The steps in Stepster have a small set of configuration options:

{
  type: string?,             // (defaults to empty string)
  complete: bool?|function?, // (defaults to false)
  condition: function,
  step: function,            // feel free to use `async function` for step
  
  /* use config below only if running as a max-compute engine */
  breakLeft: bool?,
  breakRight: bool?,
  breakStart: bool?,
  breakEnd: bool?,
  breakBuffer: number?,
}

The important properties really are just type, complete, condition and step

Hooking into the Steps

For those who want to run logging functions, and you should. Simply chain off the Stepster instance with onSuccess and onError, passing in functions to do your logging. If you simply need to run something before the steps kick off, then use the beforeEachStep function which is good for 1 time pre-setup of the environment.

exports.handler = new Stepster()
  .beforeEachStep(() => {
    s3 = new AWS.S3()
  })
  .onSuccess((event) => {
    Logger.log(event)
  })
  .onError((event) => {
    Logger.error(event)
  })
  .addStep({ ...someStep1 })
  .addStep({ ...someStep2 })
  .addStep({ ...someStep3 })
  .handler

Condition and Completion

A condition is a simple method that tells if current data object state should invoke the step.
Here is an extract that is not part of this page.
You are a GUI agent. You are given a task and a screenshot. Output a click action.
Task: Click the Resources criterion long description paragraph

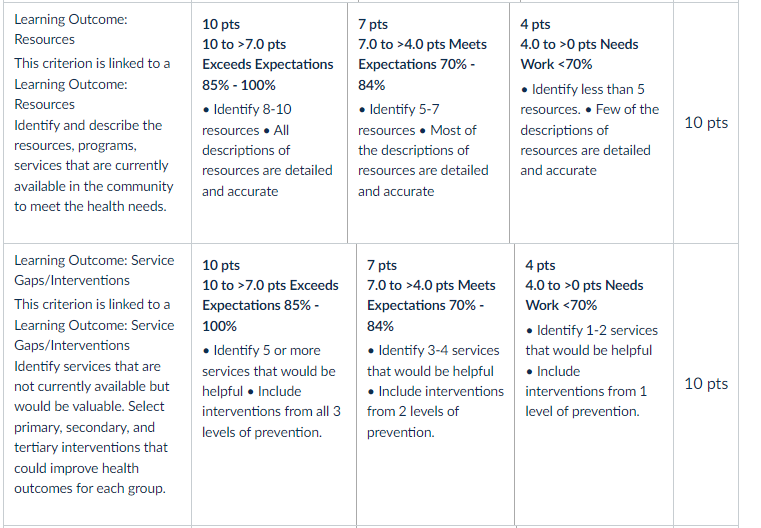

condition => (data, prevAction) => {
  /*
  data: return value from the previous step function
  type: previous step name, undefined if initial step. 
  */  

  // do some logic here
  return true
}

These are optional functions that make it easier to read what is being done in the condition.

ConditionWhat it does
Stepster.condition.initialStepIf this is the first step
Stepster.condition.pathIsTruthy(string)Determines if a prop/path on the previous returned state of the step function was truthy
Stepster.condition.pathNotTruthy(string)Complement of above
Stepster.condition.pathIs{Array/Number/Object/Nil/String/Undefined}(string)Determines if a prop/path on the previous returned state is of a type
Stepster.condition.pathNot{Array/Number/Object/Nil/String/Undefined}(string)Complements of the above functions
Stepster.condition.allPass(array<function>)Pass an array of conditions that must be met for this step to run
Stepster.condition.somePass(array<function>)Pass an array of conditions where if any are met, this step can run
Stepster.condition.prevStepType(string)Matches when last step had a certain type
Stepster.condition.prevStepExec(regex)same as above, but uses regular expression

Information about non-idempotent steps

The options breakBuffer, breakRight, breakLeft, breakStart or breakEnd control whether or not a step can be ran in a sequence. None of these conditions have effects on the first step ran in a particular Lambda execution. So if your step was configured to have a buffer of 30000 (30 seconds) and someone changed your lambda to have a max run time of 15 seconds, it would not break the state machine, that step would just wait until it could run as the first step in an execution

These configuration options translate roughly to, "return from the Lambda function immediately when...": - breakBuffer: int there are less than n milliseconds of Lambda execution - breakRight: bool this step finishes (stops even if next step has the same type as this one) - breakStart: bool the previous step was of a different type than this one - breakEnd: bool the next step is different type from this one This model is easy to think about if you imagine a state-machine with steps from top to bottom, but steps can also be ran multiple times in a row (in which case we imagine it moving left to right)

START                 - State machine starts
STEP: A1              - Step A runs
STEP: B1, B2, B3      - Step B runs 3 times
STEP: C1, C2          - Step C runs 2 times
STEP: D1              - Step D runs once
END                   - State machine ends

In the model above, Stepster could either run in 1 - 7 successful lambda functions. If steps of type B were configured to breakStart, then that changes to 2 - 7 successful lambda functions, since the first lambda must exit after A1 because steps of type B can run sequentially only when they are the starting function. If Bs were also breakRight then it would take 6 - 7 successful lambda functions, as the steps B1, B2, B3 all must break immediately after they complete.